▸ **Exercise prompt**: Lines before the one containing "Image resolution: width=620" are not wanted; restate the rest below word for word, through the last line, but drop any pictures.

▸ **Exercise data**:
§ §

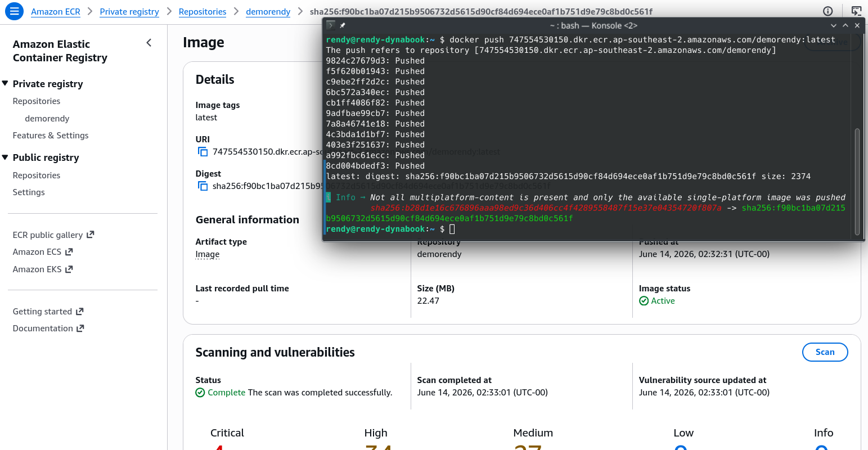Start a new image Scan
868x450 pixels.
click(x=825, y=352)
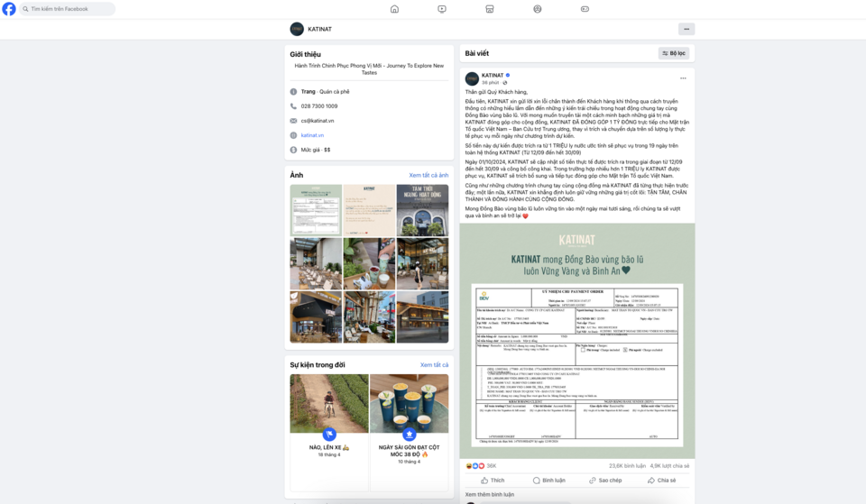The width and height of the screenshot is (866, 504).
Task: Click Xem tất cả ảnh link
Action: [428, 175]
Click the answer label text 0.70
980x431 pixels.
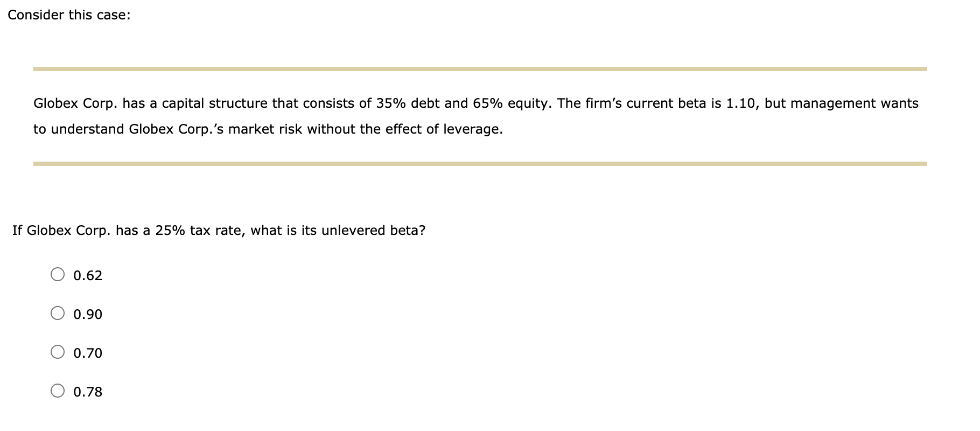coord(88,353)
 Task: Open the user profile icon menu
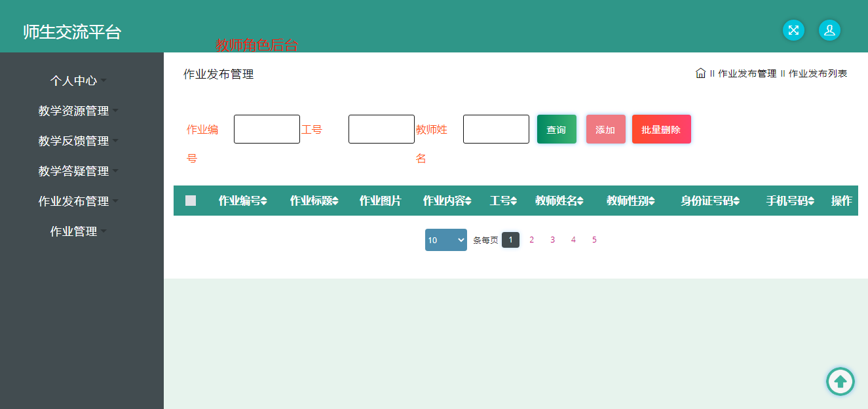tap(829, 30)
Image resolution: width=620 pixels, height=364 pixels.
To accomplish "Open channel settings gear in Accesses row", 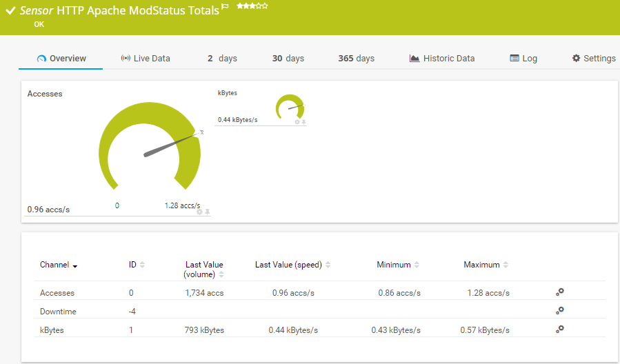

§ §

▸ **Problem solution**:
Image resolution: width=620 pixels, height=364 pixels.
To accomplish "Open channel settings gear in Accesses row", 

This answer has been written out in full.